Start with the first line of the material. Repeat each line exactly through the one that contains "Task: Open the Whatsapp channel icon".

(Beginning of Data provided)

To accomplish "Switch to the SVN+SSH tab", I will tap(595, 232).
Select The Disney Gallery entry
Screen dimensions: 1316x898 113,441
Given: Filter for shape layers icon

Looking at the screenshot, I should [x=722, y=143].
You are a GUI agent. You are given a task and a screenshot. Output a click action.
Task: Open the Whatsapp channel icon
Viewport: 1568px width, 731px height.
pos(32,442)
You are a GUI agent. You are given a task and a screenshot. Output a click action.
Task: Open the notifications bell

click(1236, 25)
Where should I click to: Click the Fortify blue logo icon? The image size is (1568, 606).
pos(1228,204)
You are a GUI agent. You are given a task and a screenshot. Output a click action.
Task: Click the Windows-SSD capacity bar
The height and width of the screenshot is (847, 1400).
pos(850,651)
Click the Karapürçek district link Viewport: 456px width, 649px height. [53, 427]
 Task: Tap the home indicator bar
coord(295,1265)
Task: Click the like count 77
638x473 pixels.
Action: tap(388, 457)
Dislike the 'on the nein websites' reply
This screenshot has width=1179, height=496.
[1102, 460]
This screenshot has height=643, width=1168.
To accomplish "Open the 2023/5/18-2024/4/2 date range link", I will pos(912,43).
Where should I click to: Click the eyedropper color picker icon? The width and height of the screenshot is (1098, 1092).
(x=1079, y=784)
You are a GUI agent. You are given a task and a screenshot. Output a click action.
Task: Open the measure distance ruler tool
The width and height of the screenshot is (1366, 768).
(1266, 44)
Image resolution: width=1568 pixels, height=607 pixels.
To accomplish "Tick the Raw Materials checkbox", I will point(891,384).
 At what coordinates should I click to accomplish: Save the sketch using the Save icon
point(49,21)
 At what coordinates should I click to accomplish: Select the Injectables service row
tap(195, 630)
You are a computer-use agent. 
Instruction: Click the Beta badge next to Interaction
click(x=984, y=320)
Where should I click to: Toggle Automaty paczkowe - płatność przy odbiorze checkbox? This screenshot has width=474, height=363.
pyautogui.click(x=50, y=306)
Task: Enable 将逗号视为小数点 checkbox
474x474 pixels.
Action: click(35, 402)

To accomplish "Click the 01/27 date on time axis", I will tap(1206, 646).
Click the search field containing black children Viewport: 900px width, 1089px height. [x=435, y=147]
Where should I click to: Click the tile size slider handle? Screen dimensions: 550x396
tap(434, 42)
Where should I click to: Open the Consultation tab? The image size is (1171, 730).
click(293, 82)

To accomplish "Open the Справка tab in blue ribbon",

(End of Data provided)

**Solution**
To accomplish "Switch to the SVN+SSH tab", I will tap(595, 232).
Select The Disney Gallery entry
Screen dimensions: 1316x898 113,441
Given: Filter for shape layers icon

Looking at the screenshot, I should [x=722, y=143].
You are a GUI agent. You are given a task and a screenshot. Output a click action.
Task: Open the Whatsapp channel icon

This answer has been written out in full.